Two new Cursor IDE vulnerabilities let an attacker break out of the editor’s command sandbox. All it takes is text the AI agent reads on your behalf. Cato AI Labs disclosed the pair, tracked as CVE-2026-50548 and CVE-2026-50549. They’re nicknamed DuneSlide, and both score 9.8 out of 10 on CVSS 3.1 (9.3 on CVSS 4.0). Cursor patched both in version 3.0, released April 2. Every earlier build in the 2.x sandbox line is still exposed.
How the Cursor IDE vulnerabilities actually work
Cursor’s agent runs shell commands for you. So the editor wraps those commands in a sandbox to limit what they can touch. The idea is simple. Even if the AI does something odd, the harm stays inside the project folder. DuneSlide shows that wall had two holes.
CVE-2026-50548 hits the run_terminal_cmd tool’s working_directory parameter. When the agent sets that parameter to a folder outside the default path, Cursor adds the new folder to its allowed-write list. It doesn’t check first. An attacker who can steer the agent’s instructions can point that parameter at the sandbox helper binary itself. Or at shell startup files like ~/.zshrc. Either way, it gets overwritten.
CVE-2026-50549 is a symlink problem. Cursor is meant to resolve a shortcut to its real target and confirm that target sits inside the project, before allowing a write. But when that resolution fails, say because the target path doesn’t exist yet, Cursor falls back to trusting the symlink’s apparent location instead. A planted symlink can then redirect a write straight to the sandbox helper. No path traversal required.
No click needed
Both bugs run without any explicit approval from the user. The attacker’s instructions arrive hidden inside content the agent reads while doing ordinary work. That could be a response from a connected MCP server, or a page pulled back from a web search. A developer only has to issue an innocent prompt that causes the agent to ingest that content. Once the sandbox helper is overwritten, the next command Cursor runs executes unsandboxed. It runs as the developer, on the developer’s machine, and on any cloud or SaaS workspace the editor is signed into.

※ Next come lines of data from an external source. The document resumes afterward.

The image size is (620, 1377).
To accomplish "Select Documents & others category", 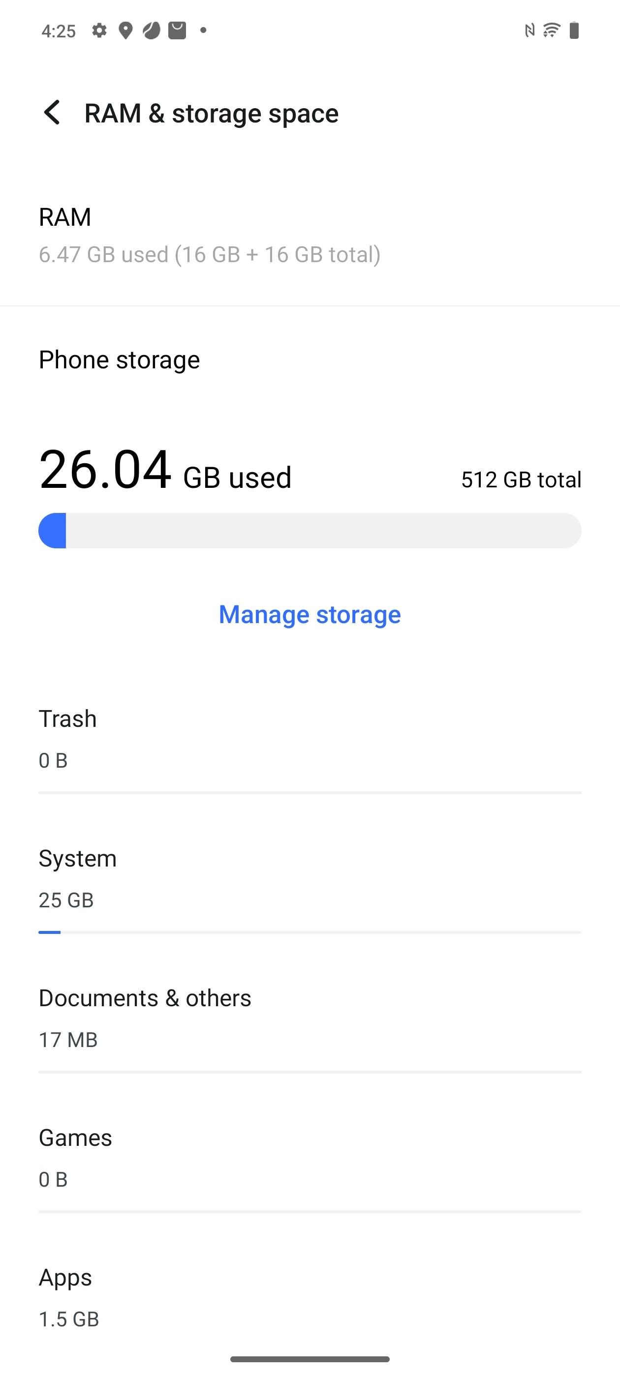I will pyautogui.click(x=310, y=1018).
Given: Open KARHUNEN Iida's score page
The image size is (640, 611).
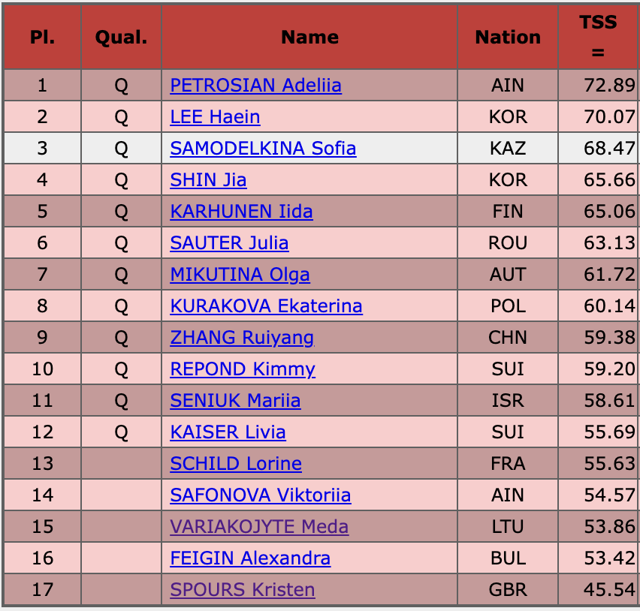Looking at the screenshot, I should pos(241,212).
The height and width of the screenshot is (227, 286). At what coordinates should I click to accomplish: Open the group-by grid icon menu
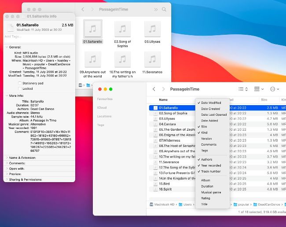tap(258, 89)
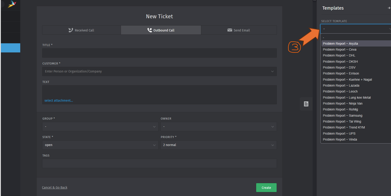Click the Title input field
The width and height of the screenshot is (391, 196).
tap(159, 53)
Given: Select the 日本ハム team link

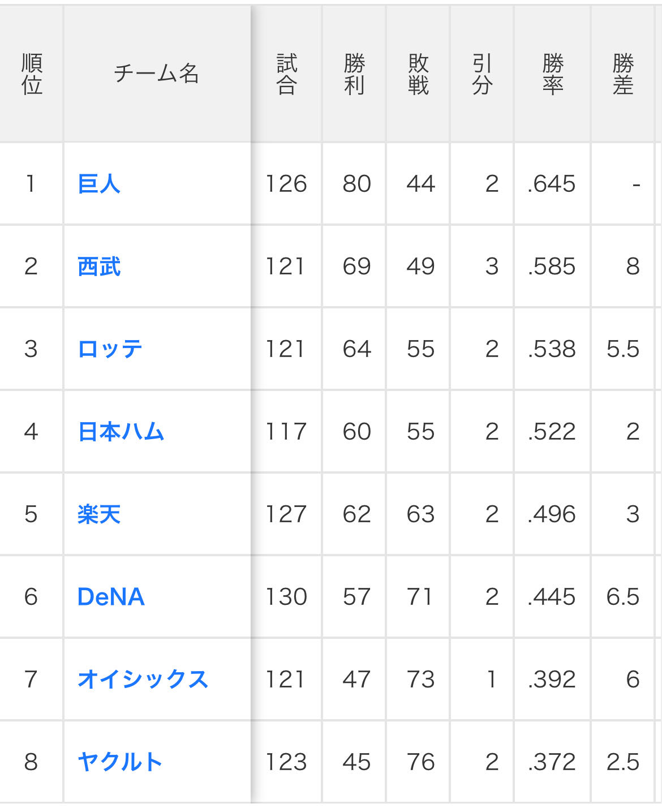Looking at the screenshot, I should tap(121, 432).
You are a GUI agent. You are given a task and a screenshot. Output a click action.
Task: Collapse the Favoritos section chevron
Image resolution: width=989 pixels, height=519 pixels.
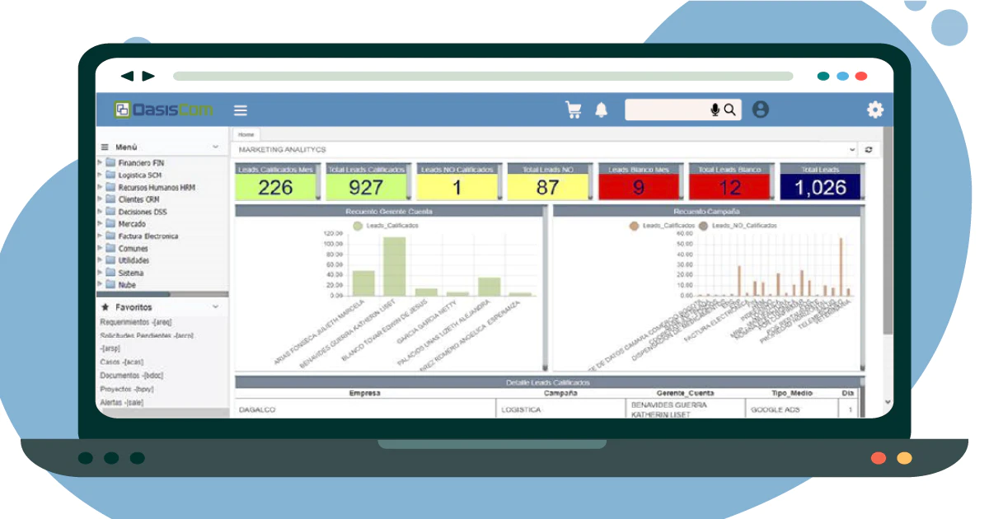216,307
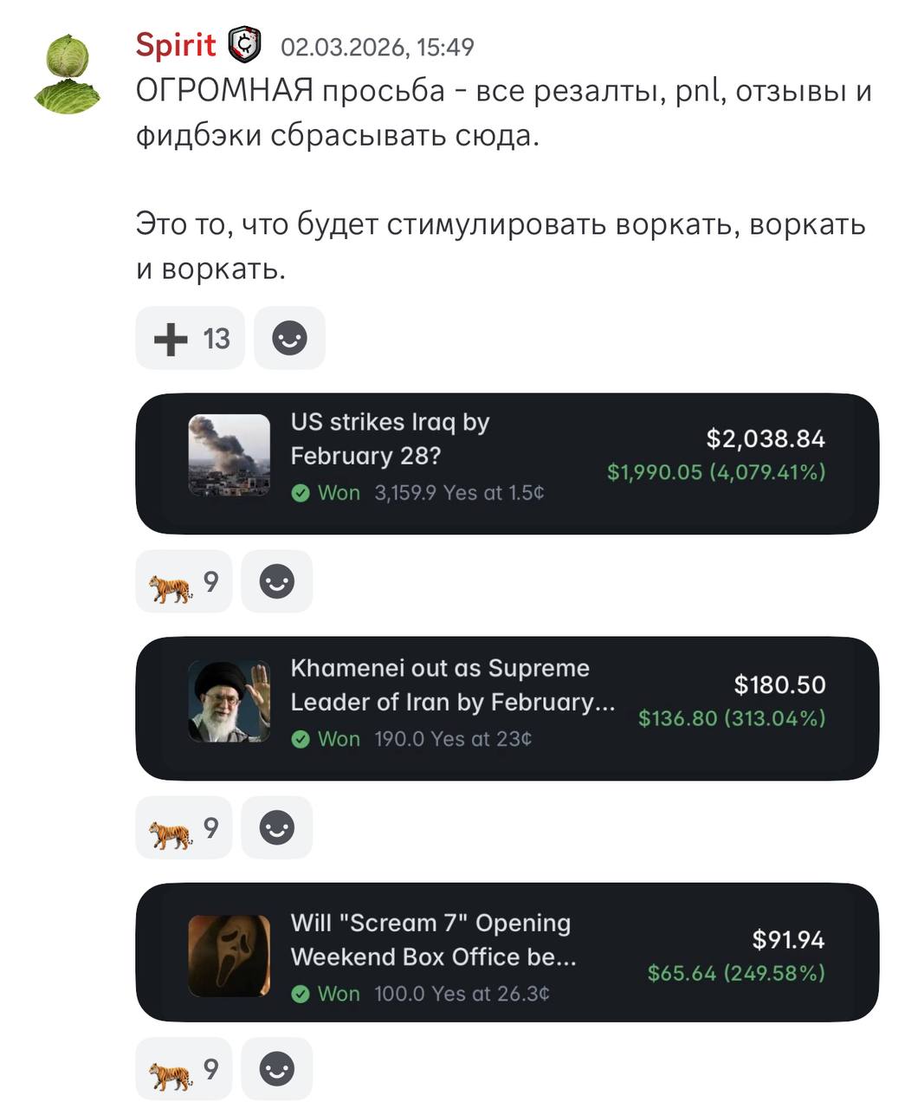
Task: Click the Spirit username
Action: [176, 44]
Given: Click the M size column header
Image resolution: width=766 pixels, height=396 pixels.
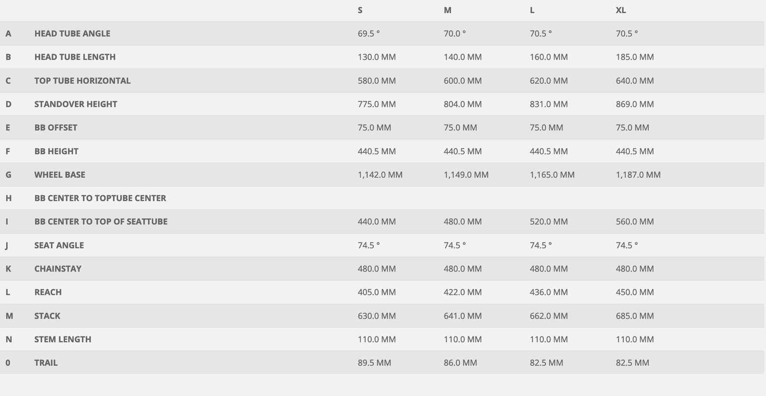Looking at the screenshot, I should 448,10.
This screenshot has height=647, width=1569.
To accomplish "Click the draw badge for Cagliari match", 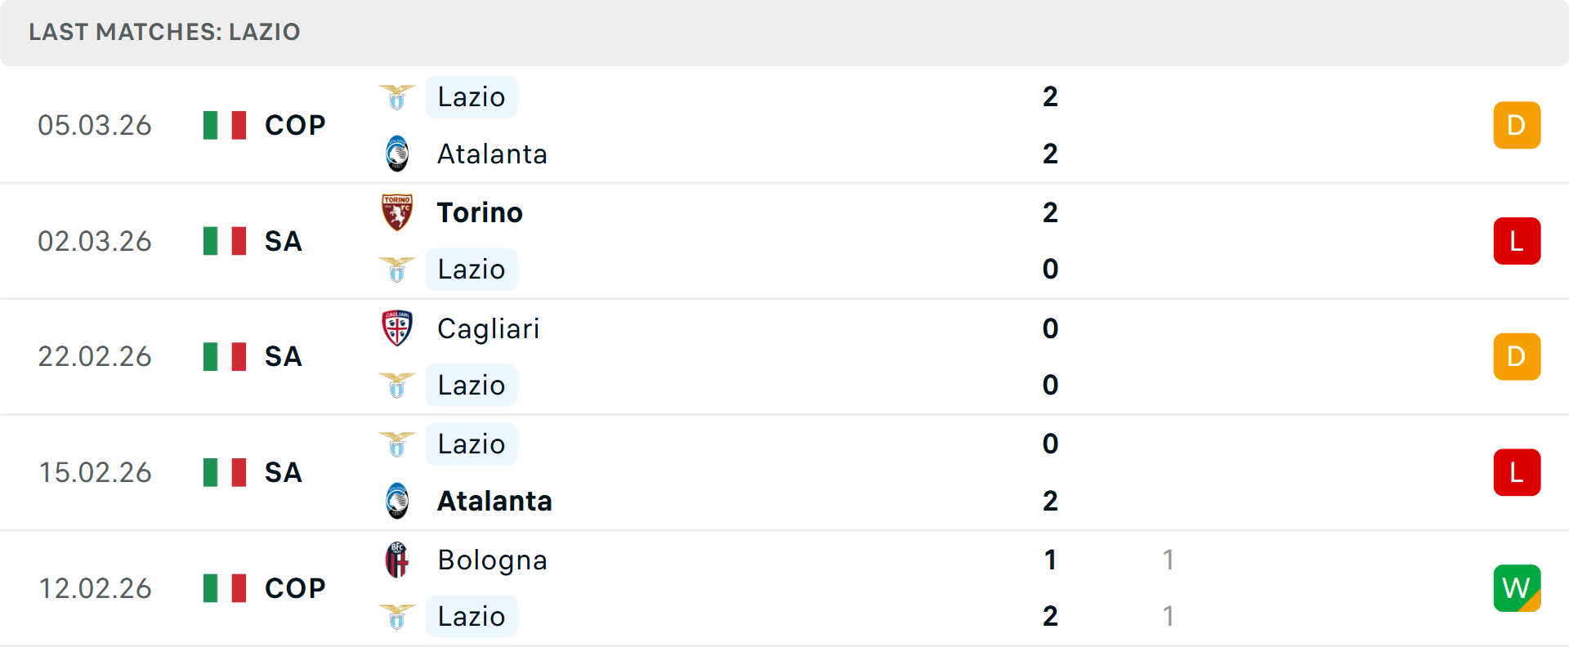I will click(x=1517, y=357).
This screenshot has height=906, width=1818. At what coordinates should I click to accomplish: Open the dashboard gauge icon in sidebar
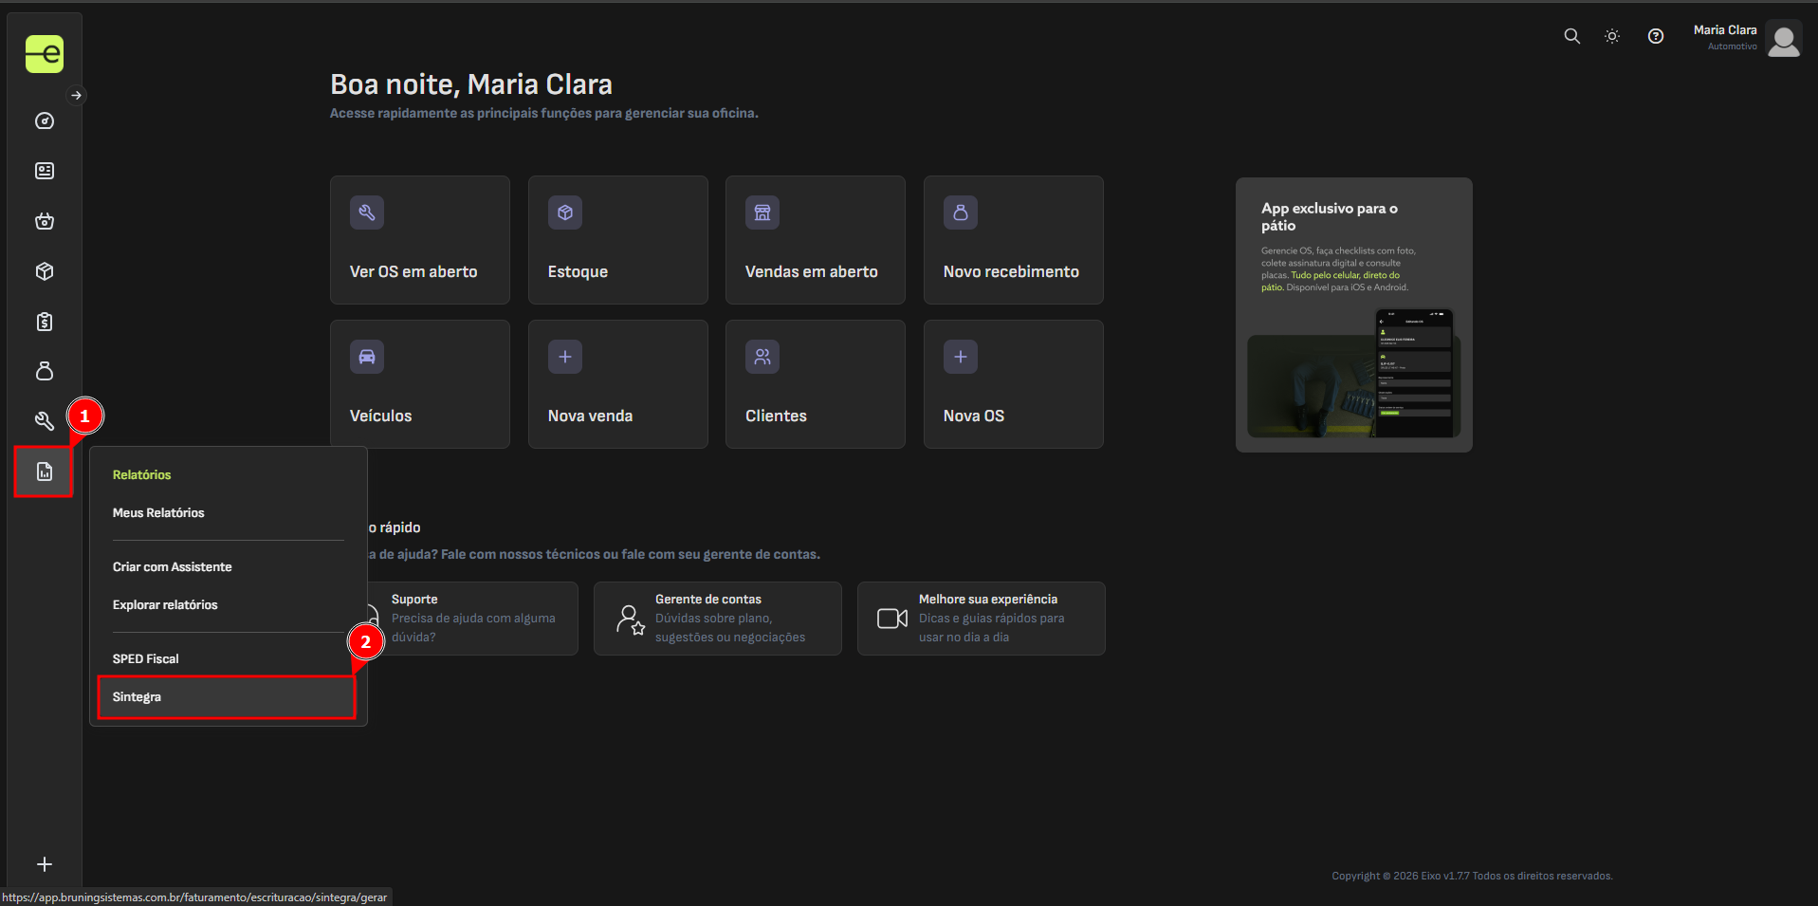point(45,120)
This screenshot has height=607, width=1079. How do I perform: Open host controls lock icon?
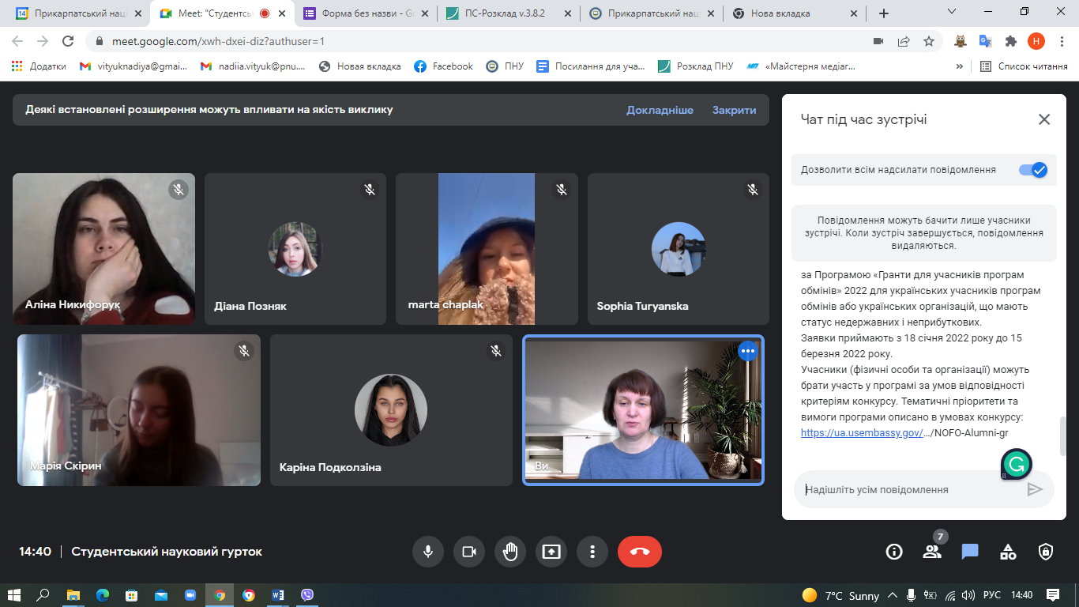pyautogui.click(x=1046, y=552)
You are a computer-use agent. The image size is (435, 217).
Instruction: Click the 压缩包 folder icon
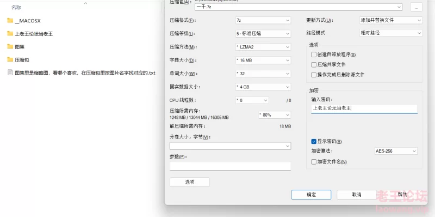(10, 59)
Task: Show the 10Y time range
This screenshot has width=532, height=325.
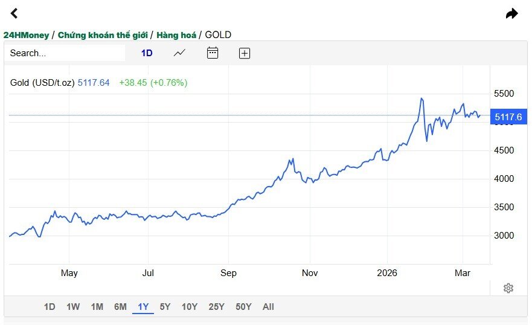Action: click(x=190, y=307)
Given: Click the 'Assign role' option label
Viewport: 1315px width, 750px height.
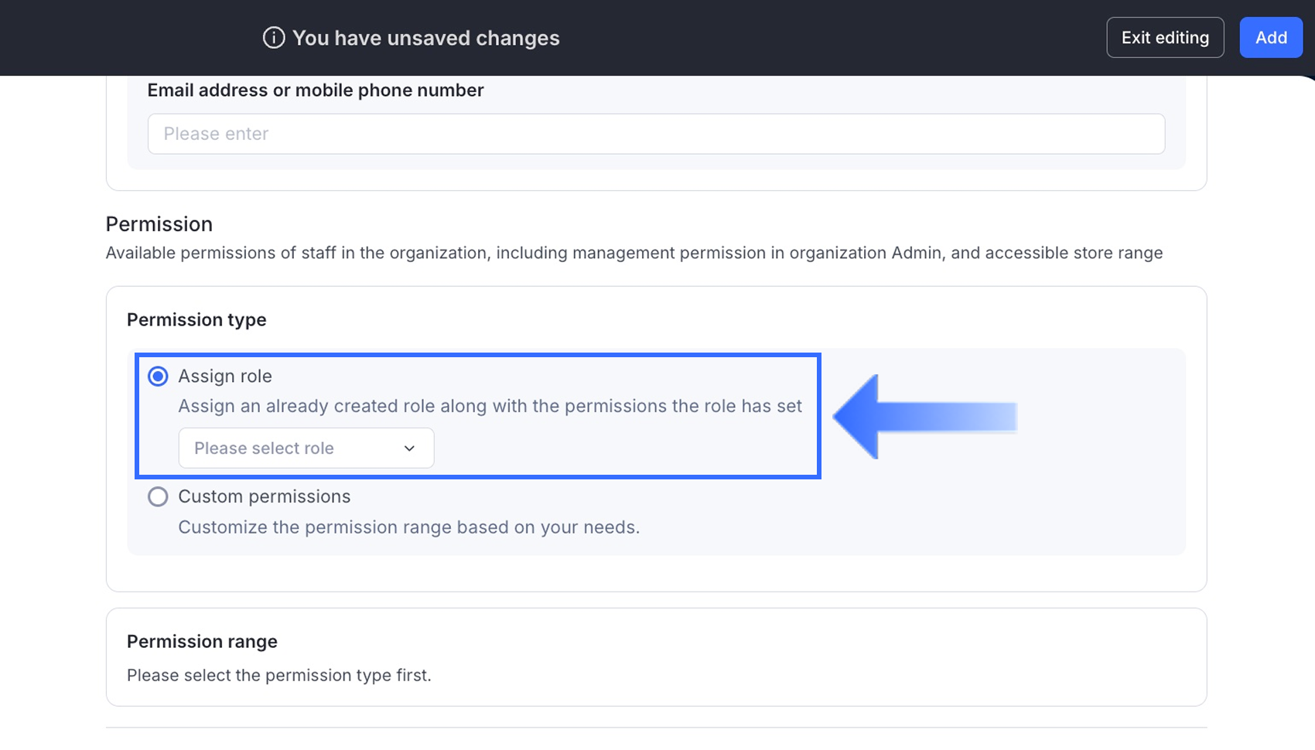Looking at the screenshot, I should (224, 377).
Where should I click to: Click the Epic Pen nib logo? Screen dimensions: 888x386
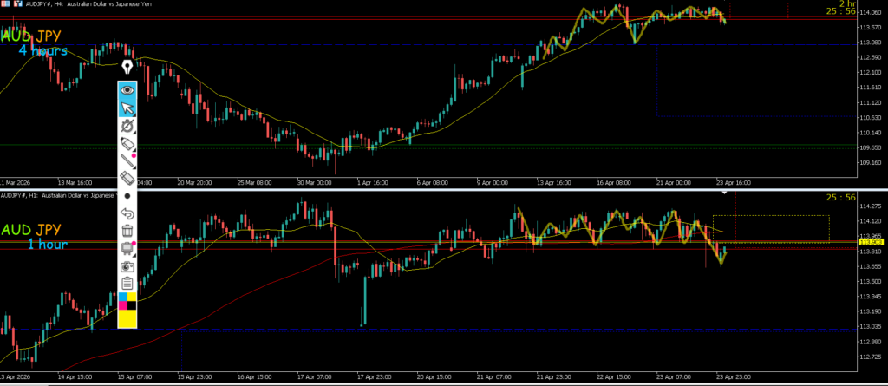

What the CVSS score actually means
The Cursor IDE vulnerabilities carry the highest severity NVD scores. NVD lists both bugs at CVSS 3.1 base score 9.8. The vector string is AV:N/AC:L/PR:N/UI:N/S:U/C:H/I:H/A:H. Read plainly, that says the attack works over the network and takes low effort. It needs no privileges and no user interaction. It threatens full loss of confidentiality, integrity and availability once it lands. That “UI:N” piece, no user interaction, matters most here. A developer doesn’t approve anything, click anything, or see a warning before the sandbox comes down.
How Cursor responded
Cato AI Labs reported the flaws to Cursor on 19 February. Cursor initially rejected the report on 23 February, arguing its threat model did not cover MCP server misuse. Cato escalated to Cursor’s security team on 26 February, and the reports were reopened for triage. Cursor confirmed the working-directory fix shipped with the 3.0 client on 1 April. It confirmed the symlink fix in the same release on 1 June. Both CVE IDs were assigned on 5 June. There’s no public evidence of exploitation before the patch.
CSO Online’s write-up on the disclosure said researchers view DuneSlide as evidence of a wider pattern, not a Cursor-only mistake. It reported that other AI-assisted coding tools are getting similar scrutiny for the same class of flaw. That fits what these two Cursor IDE vulnerabilities actually show. An agent that reads untrusted content and also runs commands needs a boundary. That boundary can’t rely on the agent to hold itself to it.
What to do about it
Fixing these Cursor IDE vulnerabilities starts with one step. Update to Cursor 3.0 or later before doing anything else. That alone closes both holes. Teams running agent-based coding tools more broadly should treat any content an agent can read as untrusted input. MCP responses, fetched web pages, third-party repositories, all of it. That’s exactly what carried the injected instructions here. Review which MCP servers your developers have connected. Each one is a potential delivery path for hostile text the agent will act on without asking first.
It’s also worth checking how your organisation tracks AI tooling at all. Many teams adopted Cursor, or a similar agent, informally, one developer at a time. It never went through the same asset inventory or patch tracking as everything else on the network. That makes a fix like this one easy to miss, because nobody owns the update. Put AI coding agents on the same patch cadence as any other software that can run commands and reach the internet. That is exactly what they are.
The wider lesson holds even outside Cursor. Sandboxing an AI agent’s commands is good practice. But a sandbox that trusts parameters the agent itself sets, without checking a source the agent didn’t touch, isn’t much of a sandbox. Anyone building or auditing similar tools should test how they handle parameters and symlinks. Check whether the tool trusts itself too much.